The team will have plenty of work to do when it deploys to Bucha, where images of bodies lying in the streets after Russian forces withdrew shocked the world.

Bucha Mayor Anatoliy Fedoruk said Thursday on Ukrainian television that at least three sites of mass shootings of civilians during the Russian occupation have been found. Fedoruk said hundreds have been killed and investigators are finding bodies in yards, parks and city squares.

Vladyslav Atroshenko, the mayor of Chernihiv, said about 700 military personnel and civilians have been killed in the northern city during the war, and that 70 of the bodies remain unidentified, Ukrainian state news agency Ukrinform reported.

The commission, known by its acronym ICMP, already has a working relationship with the prosecution office of the International Criminal Court and other crime-fighting agencies like Interpol and Europol to share evidence. ICC Prosecutor Karim Khan already has opened an investigation in Ukraine.

“We want to make sure that we work together with the Ukrainian authorities to properly excavate these crime scene sites to identify the mortal remains so that evidence can be provided in the future for criminal trial purposes, not only potentially to the ICC, but also potentially within domestic courts in Ukraine,” Bomberger said.

The organization is at the forefront of using new technology in their painstaking work to identify bodies from even the smallest samples.

“We have implemented a new extraction technique, which allows us to extract more DNA from smaller or more damaged fragments of bone sample,” said DNA Laboratory manager Kieren Hill. “This is quite a unique method in terms of its application into the missing person’s context.”

Today, lab staff in white clothes covered with blue plastic overalls, hair nets and gloves were meticulously working on other cases, grasping small shards of bone in pliers and grinding away their surfaces in search of DNA.

The ICMP has an online portal where people in Ukraine can anonymously report locations of bodies, and will help family members of the missing to provide DNA samples to help identify them.

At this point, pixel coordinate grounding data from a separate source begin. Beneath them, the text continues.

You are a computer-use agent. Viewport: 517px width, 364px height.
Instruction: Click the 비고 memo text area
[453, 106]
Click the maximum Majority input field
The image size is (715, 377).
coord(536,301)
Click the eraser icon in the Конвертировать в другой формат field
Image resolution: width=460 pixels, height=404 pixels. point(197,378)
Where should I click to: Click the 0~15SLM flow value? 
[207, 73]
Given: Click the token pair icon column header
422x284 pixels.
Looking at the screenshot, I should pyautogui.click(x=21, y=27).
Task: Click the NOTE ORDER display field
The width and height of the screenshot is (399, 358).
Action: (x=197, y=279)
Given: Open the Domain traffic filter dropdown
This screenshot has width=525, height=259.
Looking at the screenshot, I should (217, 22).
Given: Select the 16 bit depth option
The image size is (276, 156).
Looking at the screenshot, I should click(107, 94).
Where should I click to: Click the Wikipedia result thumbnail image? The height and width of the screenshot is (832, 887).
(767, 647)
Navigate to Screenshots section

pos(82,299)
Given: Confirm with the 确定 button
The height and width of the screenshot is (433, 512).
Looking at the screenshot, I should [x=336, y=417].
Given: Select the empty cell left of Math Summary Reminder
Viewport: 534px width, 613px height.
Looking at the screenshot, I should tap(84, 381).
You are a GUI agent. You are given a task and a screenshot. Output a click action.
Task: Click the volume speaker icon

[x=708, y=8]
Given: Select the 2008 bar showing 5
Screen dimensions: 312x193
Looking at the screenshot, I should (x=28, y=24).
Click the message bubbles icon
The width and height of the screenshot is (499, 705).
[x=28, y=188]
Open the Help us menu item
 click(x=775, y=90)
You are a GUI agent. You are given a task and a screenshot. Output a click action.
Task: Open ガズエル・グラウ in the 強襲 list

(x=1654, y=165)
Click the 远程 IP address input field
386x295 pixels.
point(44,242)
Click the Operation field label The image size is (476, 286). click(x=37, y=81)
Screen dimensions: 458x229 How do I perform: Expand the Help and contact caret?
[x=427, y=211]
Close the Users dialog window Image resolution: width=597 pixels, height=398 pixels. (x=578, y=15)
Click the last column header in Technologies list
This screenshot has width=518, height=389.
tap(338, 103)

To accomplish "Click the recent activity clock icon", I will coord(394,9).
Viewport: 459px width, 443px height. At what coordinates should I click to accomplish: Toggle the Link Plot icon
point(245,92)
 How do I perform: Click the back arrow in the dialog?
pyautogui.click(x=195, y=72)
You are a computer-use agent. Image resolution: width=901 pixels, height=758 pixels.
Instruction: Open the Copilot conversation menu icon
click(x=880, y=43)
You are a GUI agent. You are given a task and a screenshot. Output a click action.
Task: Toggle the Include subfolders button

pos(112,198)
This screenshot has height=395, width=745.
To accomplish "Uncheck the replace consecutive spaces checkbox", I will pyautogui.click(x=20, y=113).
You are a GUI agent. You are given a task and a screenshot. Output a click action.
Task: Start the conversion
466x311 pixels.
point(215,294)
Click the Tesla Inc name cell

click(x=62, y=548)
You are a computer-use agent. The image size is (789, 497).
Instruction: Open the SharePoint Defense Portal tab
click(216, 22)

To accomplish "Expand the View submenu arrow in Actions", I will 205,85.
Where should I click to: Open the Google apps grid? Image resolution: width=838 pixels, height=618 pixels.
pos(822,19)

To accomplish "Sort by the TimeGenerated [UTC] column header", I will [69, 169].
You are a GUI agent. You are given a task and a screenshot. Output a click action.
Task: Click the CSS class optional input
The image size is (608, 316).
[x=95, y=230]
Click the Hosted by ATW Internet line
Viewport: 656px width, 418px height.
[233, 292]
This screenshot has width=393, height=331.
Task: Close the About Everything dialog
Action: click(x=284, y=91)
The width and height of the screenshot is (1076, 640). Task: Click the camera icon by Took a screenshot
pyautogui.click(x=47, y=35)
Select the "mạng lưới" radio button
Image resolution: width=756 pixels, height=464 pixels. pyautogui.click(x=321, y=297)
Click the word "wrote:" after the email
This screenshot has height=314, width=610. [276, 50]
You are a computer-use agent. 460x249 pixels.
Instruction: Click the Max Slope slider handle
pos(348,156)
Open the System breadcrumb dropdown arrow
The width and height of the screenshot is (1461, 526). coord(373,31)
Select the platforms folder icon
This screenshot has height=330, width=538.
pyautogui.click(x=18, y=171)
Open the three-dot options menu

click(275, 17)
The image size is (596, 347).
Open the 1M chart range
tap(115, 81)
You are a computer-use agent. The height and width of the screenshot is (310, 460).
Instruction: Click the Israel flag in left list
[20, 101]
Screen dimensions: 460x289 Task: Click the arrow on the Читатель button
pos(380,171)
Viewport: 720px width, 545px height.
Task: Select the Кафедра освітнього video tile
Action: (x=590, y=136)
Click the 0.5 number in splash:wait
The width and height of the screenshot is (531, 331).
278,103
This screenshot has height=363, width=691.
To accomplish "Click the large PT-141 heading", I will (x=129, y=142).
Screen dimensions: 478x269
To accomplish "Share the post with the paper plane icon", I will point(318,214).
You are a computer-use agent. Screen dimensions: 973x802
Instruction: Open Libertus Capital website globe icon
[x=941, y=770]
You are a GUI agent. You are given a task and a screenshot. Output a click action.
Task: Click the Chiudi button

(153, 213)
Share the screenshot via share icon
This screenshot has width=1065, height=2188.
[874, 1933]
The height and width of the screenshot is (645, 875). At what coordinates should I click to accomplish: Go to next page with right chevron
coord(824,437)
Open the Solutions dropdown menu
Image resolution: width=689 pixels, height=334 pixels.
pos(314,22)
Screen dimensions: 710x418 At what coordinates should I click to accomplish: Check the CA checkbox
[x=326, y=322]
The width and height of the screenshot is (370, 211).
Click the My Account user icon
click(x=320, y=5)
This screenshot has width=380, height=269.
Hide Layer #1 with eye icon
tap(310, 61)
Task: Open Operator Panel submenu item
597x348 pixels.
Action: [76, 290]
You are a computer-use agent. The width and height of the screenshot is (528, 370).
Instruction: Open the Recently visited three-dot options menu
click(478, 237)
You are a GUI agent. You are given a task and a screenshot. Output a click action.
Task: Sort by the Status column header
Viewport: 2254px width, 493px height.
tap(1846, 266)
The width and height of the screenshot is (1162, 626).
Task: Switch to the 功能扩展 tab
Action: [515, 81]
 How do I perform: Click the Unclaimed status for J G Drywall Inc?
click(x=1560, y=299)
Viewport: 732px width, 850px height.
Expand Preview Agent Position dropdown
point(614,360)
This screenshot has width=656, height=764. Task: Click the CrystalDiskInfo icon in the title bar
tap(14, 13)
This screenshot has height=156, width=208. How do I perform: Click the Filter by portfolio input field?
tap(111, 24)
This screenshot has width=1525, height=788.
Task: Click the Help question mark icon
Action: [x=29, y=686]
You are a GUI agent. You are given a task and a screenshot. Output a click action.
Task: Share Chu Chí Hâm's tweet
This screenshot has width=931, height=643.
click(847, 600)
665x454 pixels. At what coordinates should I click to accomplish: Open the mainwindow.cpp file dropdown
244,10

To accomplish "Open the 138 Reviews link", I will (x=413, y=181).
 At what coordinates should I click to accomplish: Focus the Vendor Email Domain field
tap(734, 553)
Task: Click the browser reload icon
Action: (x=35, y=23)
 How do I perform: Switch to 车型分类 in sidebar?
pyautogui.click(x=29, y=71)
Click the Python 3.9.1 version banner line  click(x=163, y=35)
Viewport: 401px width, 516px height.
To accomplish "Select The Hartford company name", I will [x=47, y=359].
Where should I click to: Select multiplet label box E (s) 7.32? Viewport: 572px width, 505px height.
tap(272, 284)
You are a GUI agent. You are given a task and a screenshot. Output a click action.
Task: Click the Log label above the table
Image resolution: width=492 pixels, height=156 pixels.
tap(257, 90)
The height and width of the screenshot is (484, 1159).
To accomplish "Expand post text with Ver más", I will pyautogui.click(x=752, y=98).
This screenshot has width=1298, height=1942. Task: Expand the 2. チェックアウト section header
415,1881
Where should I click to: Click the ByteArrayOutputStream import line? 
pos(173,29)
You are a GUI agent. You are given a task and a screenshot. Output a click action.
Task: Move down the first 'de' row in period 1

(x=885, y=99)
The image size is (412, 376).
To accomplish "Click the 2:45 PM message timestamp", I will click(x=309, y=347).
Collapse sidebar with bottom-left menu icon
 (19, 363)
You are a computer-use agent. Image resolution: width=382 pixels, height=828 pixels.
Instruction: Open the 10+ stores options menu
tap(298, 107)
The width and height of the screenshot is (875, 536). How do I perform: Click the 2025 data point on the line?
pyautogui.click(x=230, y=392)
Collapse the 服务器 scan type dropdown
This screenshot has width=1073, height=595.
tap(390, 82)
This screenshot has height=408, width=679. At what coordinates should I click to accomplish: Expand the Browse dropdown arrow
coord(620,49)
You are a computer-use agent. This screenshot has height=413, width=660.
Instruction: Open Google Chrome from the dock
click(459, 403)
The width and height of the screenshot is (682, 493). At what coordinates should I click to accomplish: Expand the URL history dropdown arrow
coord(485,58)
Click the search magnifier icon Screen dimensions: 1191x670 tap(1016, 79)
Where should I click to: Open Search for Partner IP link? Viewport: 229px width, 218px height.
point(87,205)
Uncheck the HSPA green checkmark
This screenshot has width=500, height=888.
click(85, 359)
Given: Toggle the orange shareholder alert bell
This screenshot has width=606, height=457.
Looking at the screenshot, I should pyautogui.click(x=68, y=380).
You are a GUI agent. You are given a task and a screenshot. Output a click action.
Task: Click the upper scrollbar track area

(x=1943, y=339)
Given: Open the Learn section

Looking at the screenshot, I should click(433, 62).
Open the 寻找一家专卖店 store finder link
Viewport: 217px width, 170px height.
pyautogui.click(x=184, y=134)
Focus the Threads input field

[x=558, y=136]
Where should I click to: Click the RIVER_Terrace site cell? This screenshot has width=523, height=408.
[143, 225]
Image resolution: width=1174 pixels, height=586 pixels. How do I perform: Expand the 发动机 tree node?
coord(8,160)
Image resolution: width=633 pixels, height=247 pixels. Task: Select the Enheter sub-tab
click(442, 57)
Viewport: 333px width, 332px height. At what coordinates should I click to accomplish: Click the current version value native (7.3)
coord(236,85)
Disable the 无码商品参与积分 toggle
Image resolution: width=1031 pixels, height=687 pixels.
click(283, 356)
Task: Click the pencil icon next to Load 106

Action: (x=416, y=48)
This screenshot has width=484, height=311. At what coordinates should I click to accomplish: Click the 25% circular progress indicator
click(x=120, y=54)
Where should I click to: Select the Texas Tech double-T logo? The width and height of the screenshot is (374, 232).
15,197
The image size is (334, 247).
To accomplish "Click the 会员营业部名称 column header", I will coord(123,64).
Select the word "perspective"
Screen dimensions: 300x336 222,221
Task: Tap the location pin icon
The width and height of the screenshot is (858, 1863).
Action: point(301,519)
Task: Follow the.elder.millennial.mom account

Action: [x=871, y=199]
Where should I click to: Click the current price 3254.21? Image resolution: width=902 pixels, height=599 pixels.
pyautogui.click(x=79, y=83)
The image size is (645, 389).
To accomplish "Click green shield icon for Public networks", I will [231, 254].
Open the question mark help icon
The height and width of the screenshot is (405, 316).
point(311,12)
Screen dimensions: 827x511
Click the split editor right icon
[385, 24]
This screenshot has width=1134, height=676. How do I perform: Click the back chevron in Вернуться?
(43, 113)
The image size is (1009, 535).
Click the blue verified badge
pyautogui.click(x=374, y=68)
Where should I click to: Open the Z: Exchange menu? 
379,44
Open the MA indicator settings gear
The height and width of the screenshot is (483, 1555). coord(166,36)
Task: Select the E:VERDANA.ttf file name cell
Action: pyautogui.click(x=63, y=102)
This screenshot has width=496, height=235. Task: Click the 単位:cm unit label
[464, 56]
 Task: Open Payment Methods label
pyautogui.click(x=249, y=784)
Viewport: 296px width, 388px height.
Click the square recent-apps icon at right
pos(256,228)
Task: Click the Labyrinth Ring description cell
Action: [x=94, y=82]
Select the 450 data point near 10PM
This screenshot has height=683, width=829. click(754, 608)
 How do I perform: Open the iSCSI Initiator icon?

The commission was established to trace the dead from the Balkan wars of the 1990s. Its sterile, high-tech laboratories are a world away from the muddy mass graves where the organization’s experts first rose to prominence among the decomposing dead of the 1995 Srebrenica massacre of more than 8,000 Bosnian Muslim men and boys.

They helped put names to bodies that in some cases were torn apart and spread across multiple mass graves as Bosnian Serb forces buried and then re-buried the dead in an effort to cover traces of their genocidal attempt to wipe out Srebrenica’s Bosniaks.

The commission made sure they failed to cover their tracks. Bosnian Serb military chief Gen. Ratko Mladic and his political master, Radovan Karadzic, are now serving life sentences for crimes including genocide. Both men were convicted in part thanks to evidence gathered by the ICMP.

Funded by voluntary contributions from governments, the organization has since helped national governments put names to thousands more people whose anonymous remains were recovered from sites including over 3,000 mass and clandestine graves.

It has worked at crime scenes and disaster sites around the world, including Syria, Libya and Iraq. The organization also helped to identify victims swept away by the 2004 Indian Ocean tsunami, and extracted DNA from bone samples of 250 people killed when Hurricane Katrina slammed into Louisiana in 2005.

Ukraine could prove to be one of its biggest challenges yet, as the organization works together with Ukrainian authorities to investigate and build cases amid an ongoing war.

“So ensuring that this process moves in accordance with proper investigations, that these sites are properly documented, the proper chain of custody is obtained, will be a challenge,” Bomberger said. “I think under the circumstances while there’s an active conflict.”